As regards dealing with the different groups, you only need to concern yourself with annuals and perennials (biennials are dealt with in the same way as perennials) but you will need to employ a different method for each.
The key thing with annual weeds is to get them out before they have a chance to seed. This is because their method of propagation is to produce a large numbers of seeds and then die off, the next generation grows the following year from the current year's seed. The fact that the plant can't survive the winter means that they need to produce 1000's of seeds to ensure there is a high enough chance of some of them germinating and producing seed bearing plants the following year.
The good news with annual weeds is that they don't have deep root systems so they can be very easily plucked from loose soil or hoed off. If you are using a hoe on a dry day, you don't need to pick up annual weeds as they will die off once their roots are out of the ground. Also, because they contain very little cellulose, they will shrivel up to almost nothing very quickly so it will look like you have tidied them up anyway.
If you are clearing or have cleared an area of annual weeds which have gone to seed it is a good idea top try to kill off the weed seeds which will have been inevitably scattered all over the soil. This is going to sound very extreme but if, like me, you use a flame weeder instead of weedkiller, give the soil a quick once over with the flame. Provided you don't linger too long, the heat will be enough to kill the seeds but won't penetrate past the soil crust so wont do any lasting damage.
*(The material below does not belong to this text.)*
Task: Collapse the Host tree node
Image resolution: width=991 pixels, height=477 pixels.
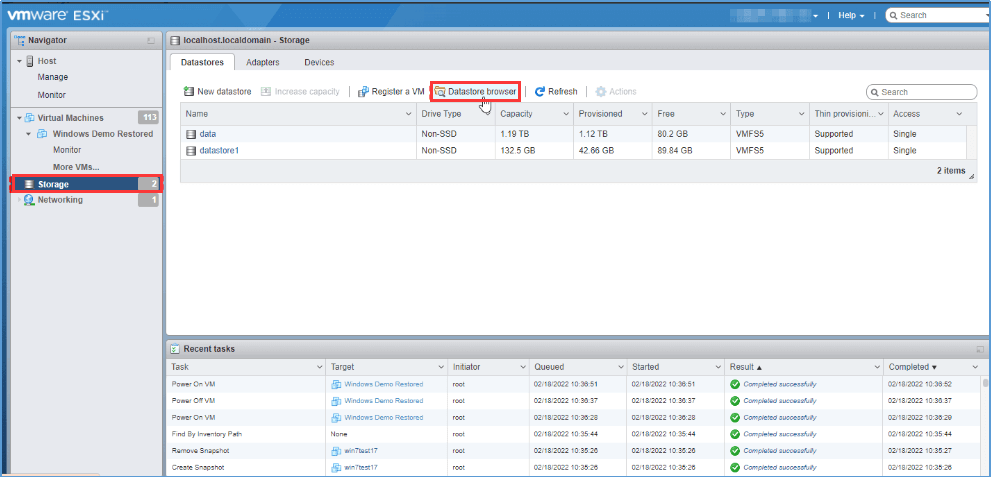Action: (18, 62)
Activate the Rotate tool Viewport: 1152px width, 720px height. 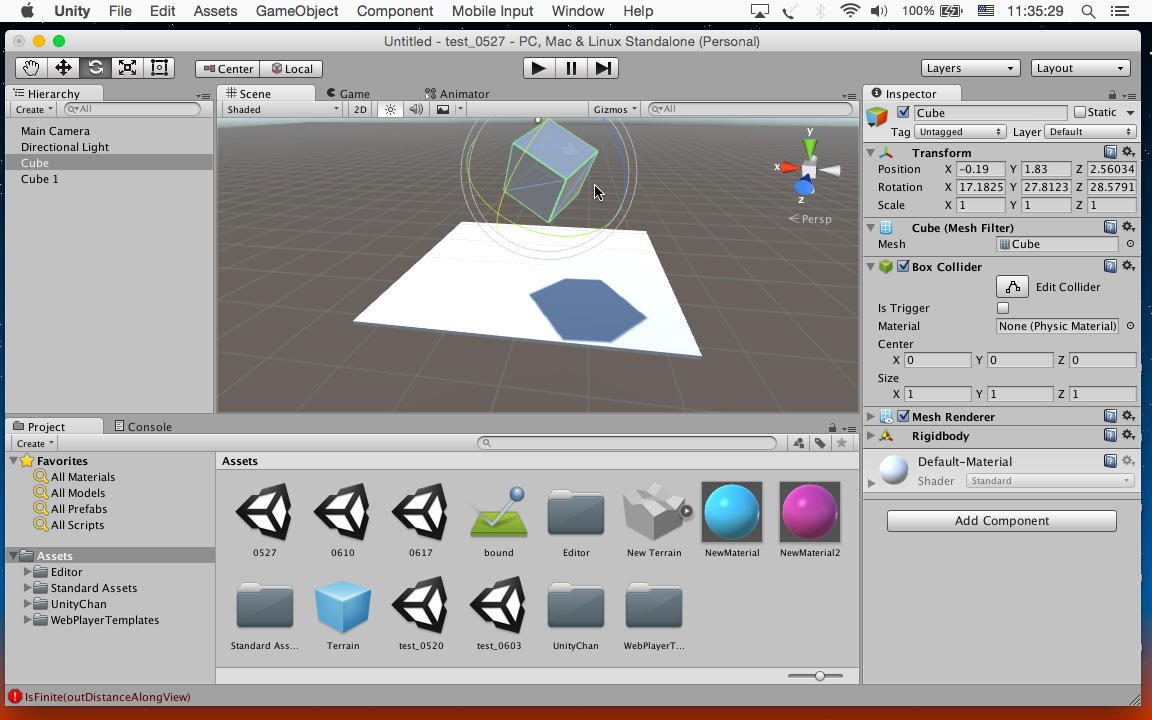[x=95, y=68]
This will do a lot to reduce the seven year curse.
You have seen me mention this tool about 40,000 times now but let's just say there are hoes and there are hoes. The oscillating hoe is the easiest hoe to use in vegetable beds as it takes very little effort, cuts on the push and pull stroke and stays razor sharp. It is also a proper lifetime tool made in Austria from galvanized steel with replacement blades available should you break it or wear it out.
If you would like some help identifying annual weeds, I wrote a blog post a couple of years ago which includes photos of quite a few of them, you can view the post by clicking the blue button below.
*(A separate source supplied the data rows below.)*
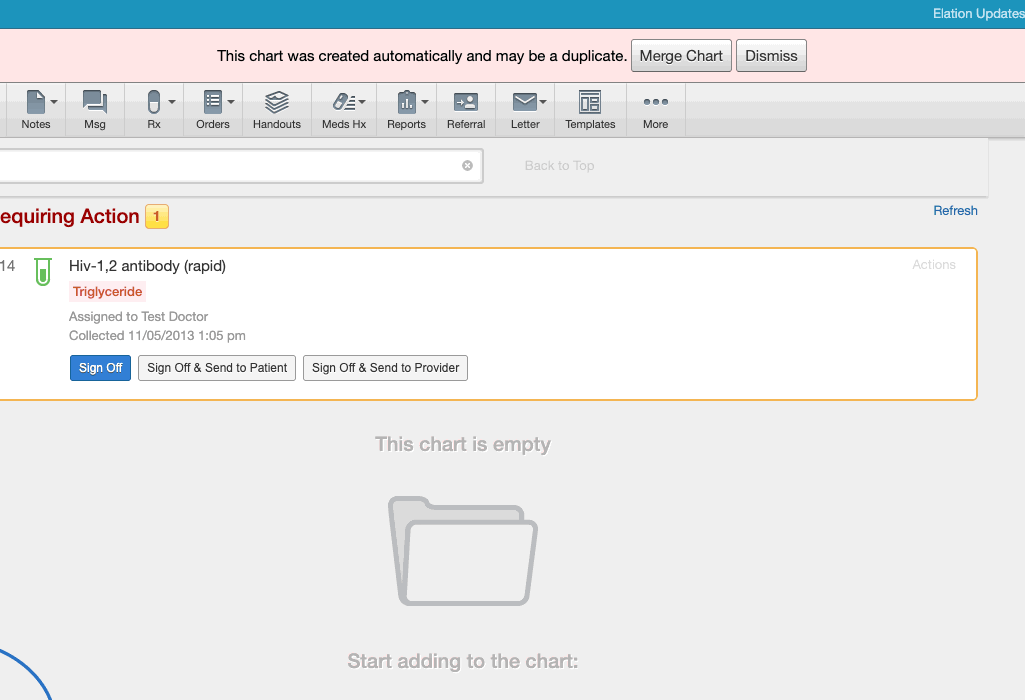Open the More ellipsis menu
This screenshot has height=700, width=1025.
click(656, 102)
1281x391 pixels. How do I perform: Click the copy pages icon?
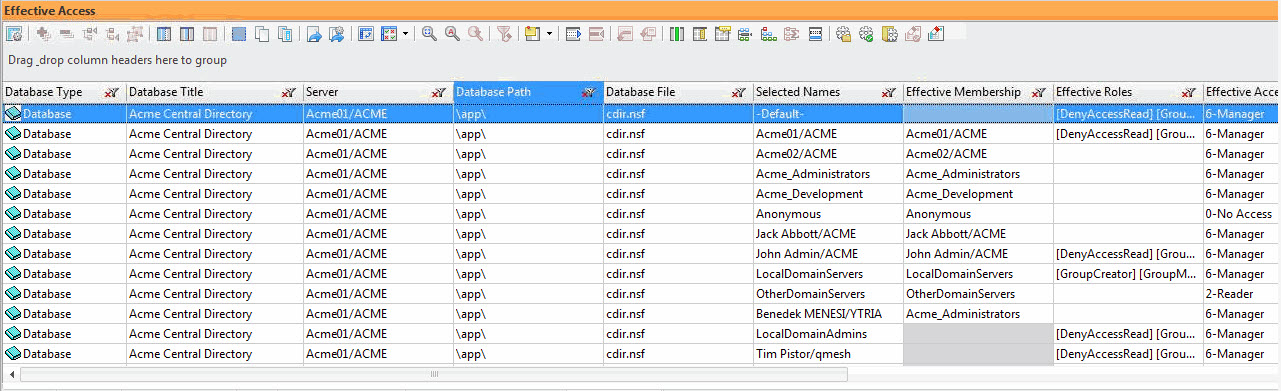pos(262,34)
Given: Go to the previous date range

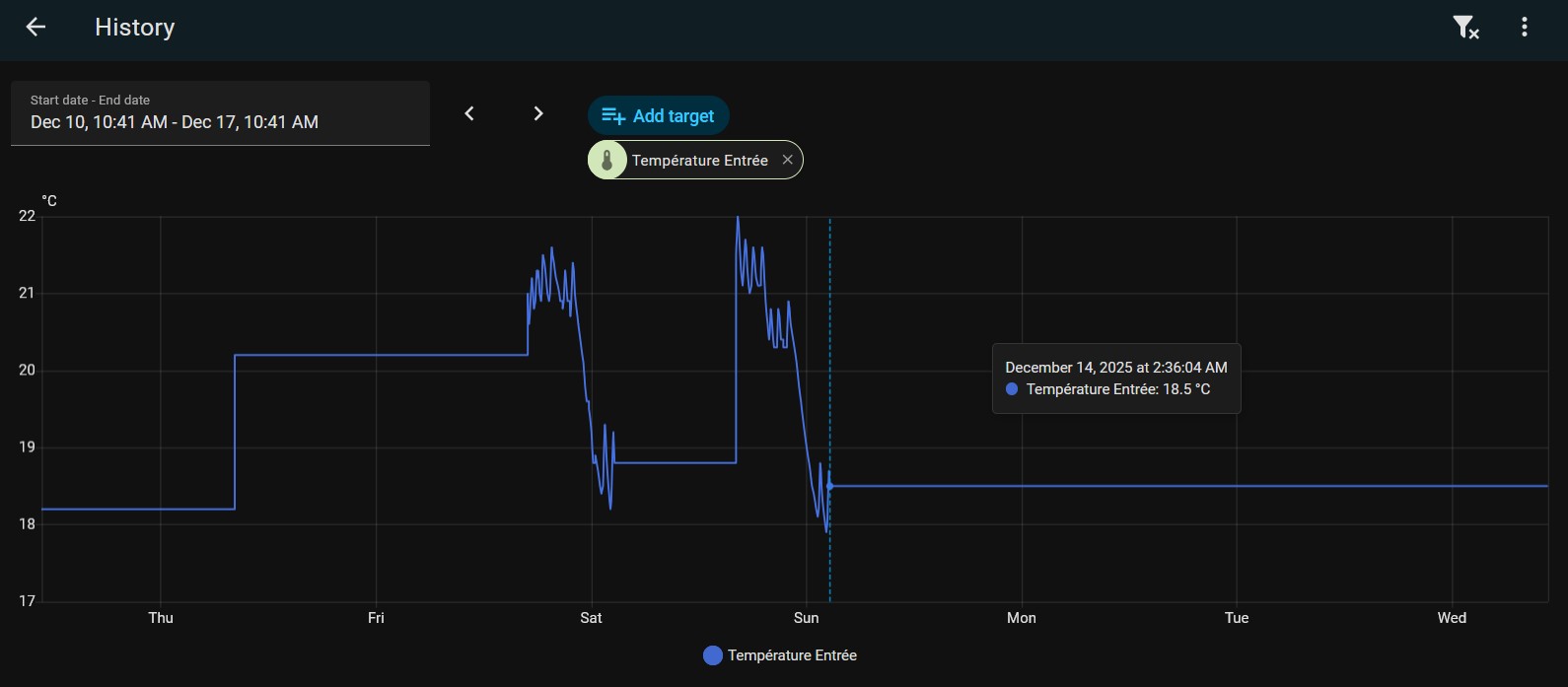Looking at the screenshot, I should 469,113.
As you can see in the dandelion image above, perennial weeds have deep, energy storing tap roots that enable them to survive the winter with very little foliage above ground. Unfortunately for us it also enables them to quickly sprout up again after we hoe the top off so they can be difficult to control.
If you are intending to cultivate an area of ground with a lot of deep root weeds (and don't want to spray with weedkiller), the easiest and most successful method is to cover the area with a thick layer of cardboard or landscaping weed membrane to block out all the light. It is often said that the upside of using cardboard is that you can plant a crop straight away but this is only if you have enough compost, rotted manure or weed free soil to cover the cardboard and give sufficient depth for the crop to grow. You will need a lot so I am not sure this is viable for most people.
The plastic weed membrane might not look that great for the year it needs to be on (enough time for deep root weeds to use all the energy in their roots and die) but it will definitely work and leave you with a nice clean patch to work with.
For day to day weeding, just carefully dig the roots out, removing as
much as you can. I use a PKS 'Castor' copper trowel and can genuinely
say it is the best trowel I have ever used and I'm not just saying that.
The sharp, pointed blade seems to slide into the soil much easier than
any other trowel which makes hand weeding so much more pleasant.
These trowels are very expensive (€47.95) but are well worth it in my opinion as it will never break and will become a treasured tool. You'd be lucky to get a good dinner these days for €47.95 and that's usually gone in under an hour.
I have also put together a short article on perennial weeds with photos, again you can view it by clicking the button below.
As glyphosate and other weedkillers harmful to the environment decline in popularity, new less damaging solutions have come on the market. Some are better than others. Most of the bunch contain acetic acid (vinegar) which is fine as it kills off foliage pretty effectively but it isn't as good at killing the roots. One of the reasons why Roundup or other glyphosate weedkillers are so effective is that they are systemic so are taken in by the leaves and transported to the roots thus killing the whole plant.
I think so far that the best all round option for an environment friendly weedkiller are the products made by the German company Neudorff. They use a systemic mix of pelargonic acid and maleic hydrazide which does seem to offer a longer term results especially when given two applications. I'm not sure any weedkiller has a place in the vegetable garden but, if you have paths that are getting on top of you, the Neudorff product range does provide decent environment friendly options.